2011 | Mayo 17
The RAND Corporation is a US “nonprofit institution that helps improve policy and decisionmaking through research and analysis.” A division of the RAND Corporation, The Institute for Civil Justice “helps make the civil justice system more efficient and more equitable by supplying government and private decisionmakers and the public with the results of objective, empirically based, analytic research.”
On this occasion, The RAND Corporation has published the above-referenced report to highlight perceptions of corporate counsel regarding B2B arbitration in the US. The report offers nothing new. If anything, the report highlights what many reports confirm: legal operators the world over are dangerously tampering with arbitration as a concept and everyone is at fault. Let us review the report’s key findings.
The first key finding of this report indicates that most respondents feel that arbitration is “somewhat better, faster, and cheaper than litigation.” Somewhat!
A large majority of respondents (71%) feel that arbitrators tend to split awards, implying that they don’t like that.
According to most respondents, arbitration is, again, “somewhat” attractive, because it allows parties:
- to avoid exposure to potentially uncertain or emotionally driven jury awards;
- to have control over the arbitrator’s qualifications;
- to keep the confidentiality of proceedings and decisions;
- to obtain a better understanding (by the arbitrator) of complex cases and/or contracts.
What is it that corporate counsel dislike? According to the survey, the majority of respondents dislike not being able to appeal the award. It is certainly bizarre that finality, the most emblematic advantage of arbitration, is disliked by corporate counsel.
And that is that as far as this report goes. As the reader can see, the key findings are next to identical to key findings of numerous reports published over the past decade which we have reviewed and examined in these pages.

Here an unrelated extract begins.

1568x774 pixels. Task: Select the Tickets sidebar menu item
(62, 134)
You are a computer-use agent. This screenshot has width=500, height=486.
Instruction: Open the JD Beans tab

The whole point of RAND reports is to aid decisionmakers through research and analysis. How does this report help? Essentially by pointing out that unless perceptions change, any government effort to promote arbitration is next to useless, as “this trend will hamper efforts to reduce the burden on the courts and improve the civil justice system’s efficiency.”
Lastly, the report concludes indicating that its findings “raised more questions than it answered, but it also raises issues of concern for both policymakers and practitioners.” Isn’t that just great!
In-house and outside counsel are growing disenchanted with arbitration. Arbitrators and ADR organizations are worried. Can the conclusions of this and other reports shed some light? Yes: go back to basics. Instead of publishing “supplementary rules” for everything imaginable, stick to the basics. This is being screamed out loud and it is falling on deaf ears.
On the other hand, corporate counsel and outside counsel answer survey questions as if they had nothing to do with the current state of affairs. You can’t ask an arbitrator for extensive discovery of the “including-but-not-limited-to” nature, tag on e-discovery, and expect the arbitration process to be expedited. Of course it feels like litigation! You cannot ask for finality only when you prevail, and kind of miss an opportunity to have the award reviewed when dissatisfied.
As for arbitrators: Time to listen to what corporations are saying out loud. Many studies suggest that parties want an arbitrator that is both a learned jurist and a case manager. The case managing part of the equation is failing. It is time for arbitrators to get involved and call spade a spade, which is what parties are crying out for.
This whole state of affairs is turning into a travesty of…arbitration. Arbitration is there for a purpose. Parties, ADR organizations, and arbitrators are losing sight of what arbitration intends to accomplish. An attitude change on the part of all concerned is urgently needed; otherwise, this is going to go from bad to worse.
Paraphrasing Mr. Spock in Star Trek: “Remember”. So there, let us all remember what arbitration is all about. Then and only then can arbitration be an attractive alternative instead of the litigation alter ego it is becoming.
José Antonio García Álvaro | ARyME
Informes | Arbitraje
Legislación | Arbitraje
EEUU | USA
An Act to make valid and enforceable written provisions of agreements for arbitration of disputes arising out of contracts, maritime transactions, or commerce among the States or Territories or with foreign nations [Approved, February 12, 1925]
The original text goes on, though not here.